En ce qui concerne la décision fixant le pays de destination :
- cette décision est illégale en raison de l'illégalité de la décision portant refus de délivrer un titre de séjour ;
En ce qui concerne la décision fixant l'interdiction de retour sur le territoire français d'une durée de douze mois :
- cette décision est insuffisamment motivée ;
- elle est illégale en raison de l'illégalité de la décision portant refus de délivrer un titre de séjour ;
- elle est entachée d'un défaut d'examen réel et sérieux de sa situation personnelle ;
- elle méconnaît l'alinéa 6 de l'article L. 511-1, III, du code de l'entrée et du séjour des étrangers et du droit d'asile ;
- elle porte une atteinte disproportionnée à son droit au respect de sa vie privée et familiale, garanti par les stipulations de l'article 8 de la convention européenne de sauvegarde des droits de l'homme et des libertés fondamentales.
Par un mémoire en défense, enregistré le 3 octobre 2022, la préfète de l'Ariège conclut au rejet de la requête.
Elle fait valoir que les moyens soulevés par M. A... ne sont pas fondés.
Vu les autres pièces du dossier.
Vu :
- le code civil ;
- le code de l'entrée et du séjour des étrangers et du droit d'asile ;
- la loi n° 2019-222 du 23 mars 2019 ;
- le décret n° 2020-1370 du 10 novembre 2020 ;
- le code de justice administrative.
Les parties ont été régulièrement averties du jour de l'audience.
Le président de la formation de jugement a dispensé la rapporteure publique, sur sa proposition, de prononcer des conclusions à l'audience.
Ont été entendus au cours de l'audience publique :
- le rapport de de M. Rey-Bèthbéder, président-rapporteur ;
- et les observations de Me Babey, représentant M. A....
Considérant ce qui suit :
1. M. B... A..., ressortissant guinéen, déclare être né le 18 juin 2002 à Dounet-Mamou (Guinée) et être entré irrégulièrement sur le territoire français le 12 juillet 2017. À compter du 13 juillet 2017, il a été confié aux services de l'aide sociale à l'enfance en qualité de mineur non accompagné.
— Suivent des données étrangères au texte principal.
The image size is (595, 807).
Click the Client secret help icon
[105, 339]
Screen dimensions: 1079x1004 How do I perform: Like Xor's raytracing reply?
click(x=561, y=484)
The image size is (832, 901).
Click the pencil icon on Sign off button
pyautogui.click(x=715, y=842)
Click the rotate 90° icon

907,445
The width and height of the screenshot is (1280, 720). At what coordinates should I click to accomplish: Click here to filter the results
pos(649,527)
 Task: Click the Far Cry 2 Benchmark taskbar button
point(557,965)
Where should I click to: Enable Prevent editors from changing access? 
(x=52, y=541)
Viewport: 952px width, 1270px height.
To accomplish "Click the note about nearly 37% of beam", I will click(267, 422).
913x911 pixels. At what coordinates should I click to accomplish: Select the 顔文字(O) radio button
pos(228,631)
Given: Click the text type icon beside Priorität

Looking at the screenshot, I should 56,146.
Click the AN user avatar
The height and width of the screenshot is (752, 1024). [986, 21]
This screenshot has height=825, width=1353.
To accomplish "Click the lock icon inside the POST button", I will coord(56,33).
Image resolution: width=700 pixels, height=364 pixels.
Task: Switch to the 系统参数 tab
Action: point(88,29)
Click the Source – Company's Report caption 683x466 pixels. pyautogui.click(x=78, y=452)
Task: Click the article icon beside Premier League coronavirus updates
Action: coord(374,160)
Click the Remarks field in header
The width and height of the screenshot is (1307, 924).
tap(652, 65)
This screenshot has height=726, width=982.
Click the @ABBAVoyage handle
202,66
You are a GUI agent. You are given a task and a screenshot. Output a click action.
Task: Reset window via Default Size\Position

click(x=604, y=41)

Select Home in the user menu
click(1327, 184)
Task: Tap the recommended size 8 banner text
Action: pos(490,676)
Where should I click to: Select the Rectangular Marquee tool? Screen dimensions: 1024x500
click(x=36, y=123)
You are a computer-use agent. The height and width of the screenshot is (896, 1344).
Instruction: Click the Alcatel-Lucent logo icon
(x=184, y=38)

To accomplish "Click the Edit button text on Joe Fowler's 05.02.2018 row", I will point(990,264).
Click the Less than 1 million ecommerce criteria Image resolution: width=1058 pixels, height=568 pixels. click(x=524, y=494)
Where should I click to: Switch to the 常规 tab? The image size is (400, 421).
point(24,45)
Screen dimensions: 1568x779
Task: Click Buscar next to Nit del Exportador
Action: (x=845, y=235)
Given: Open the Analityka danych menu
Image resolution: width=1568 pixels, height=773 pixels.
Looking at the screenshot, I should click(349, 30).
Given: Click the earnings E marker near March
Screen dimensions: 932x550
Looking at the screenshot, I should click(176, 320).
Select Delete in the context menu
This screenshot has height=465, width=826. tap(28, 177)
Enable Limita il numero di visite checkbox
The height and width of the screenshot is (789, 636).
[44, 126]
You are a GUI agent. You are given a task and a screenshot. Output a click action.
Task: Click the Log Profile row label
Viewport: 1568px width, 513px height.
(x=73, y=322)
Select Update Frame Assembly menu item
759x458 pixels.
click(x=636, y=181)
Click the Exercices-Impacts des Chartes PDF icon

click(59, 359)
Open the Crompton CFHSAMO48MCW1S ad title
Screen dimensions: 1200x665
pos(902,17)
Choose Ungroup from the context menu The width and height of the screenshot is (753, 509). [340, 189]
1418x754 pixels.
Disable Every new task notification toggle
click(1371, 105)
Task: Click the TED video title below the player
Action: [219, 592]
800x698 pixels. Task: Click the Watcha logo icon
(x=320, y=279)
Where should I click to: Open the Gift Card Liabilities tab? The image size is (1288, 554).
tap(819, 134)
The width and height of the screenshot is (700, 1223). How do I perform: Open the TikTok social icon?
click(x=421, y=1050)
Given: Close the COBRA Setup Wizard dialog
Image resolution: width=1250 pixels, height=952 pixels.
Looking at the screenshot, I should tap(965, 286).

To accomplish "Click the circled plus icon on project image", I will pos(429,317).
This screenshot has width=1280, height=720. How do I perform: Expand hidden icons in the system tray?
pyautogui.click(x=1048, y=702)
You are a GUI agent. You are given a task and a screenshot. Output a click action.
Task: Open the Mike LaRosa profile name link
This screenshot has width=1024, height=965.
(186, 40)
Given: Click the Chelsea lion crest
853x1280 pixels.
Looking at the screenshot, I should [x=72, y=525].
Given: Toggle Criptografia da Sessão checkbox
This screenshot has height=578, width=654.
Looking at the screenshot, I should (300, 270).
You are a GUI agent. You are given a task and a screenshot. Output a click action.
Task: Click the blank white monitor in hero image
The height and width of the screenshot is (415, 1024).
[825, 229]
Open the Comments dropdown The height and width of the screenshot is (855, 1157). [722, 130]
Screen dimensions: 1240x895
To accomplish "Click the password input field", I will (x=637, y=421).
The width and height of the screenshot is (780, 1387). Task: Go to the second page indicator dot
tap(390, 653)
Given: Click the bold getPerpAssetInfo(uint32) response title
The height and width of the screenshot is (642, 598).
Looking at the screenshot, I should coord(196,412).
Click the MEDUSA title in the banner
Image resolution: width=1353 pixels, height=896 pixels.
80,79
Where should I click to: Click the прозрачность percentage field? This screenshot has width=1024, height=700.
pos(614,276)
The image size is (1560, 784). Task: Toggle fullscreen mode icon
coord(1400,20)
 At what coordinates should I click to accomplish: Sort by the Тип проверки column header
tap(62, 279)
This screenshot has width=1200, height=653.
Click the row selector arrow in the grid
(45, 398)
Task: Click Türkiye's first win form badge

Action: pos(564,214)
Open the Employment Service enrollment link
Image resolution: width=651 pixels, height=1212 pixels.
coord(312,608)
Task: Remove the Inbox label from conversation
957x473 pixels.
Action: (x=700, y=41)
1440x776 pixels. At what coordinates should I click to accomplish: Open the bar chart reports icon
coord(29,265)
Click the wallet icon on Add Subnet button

Le 12 novembre 2020, l'intéressé a déposé une demande de titre de séjour, sur le fondement du 2 bis de l'article L. 313-11 du code de l'entrée et du séjour des étrangers et du droit d'asile. Par un arrêté du 23 avril 2021, la préfète de l'Ariège a refusé de lui délivrer ce titre, lui a fait obligation de quitter le territoire français dans un délai de trente jours, a fixé son pays de destination et a prononcé à son encontre une interdiction de retour sur le territoire français pour une durée de douze mois. Par un jugement du 18 mai 2022, le tribunal administratif de Toulouse a rejeté la demande de M. A... tendant à l'annulation de cet arrêté. Par la présente requête, l'intéressé relève appel de ce jugement.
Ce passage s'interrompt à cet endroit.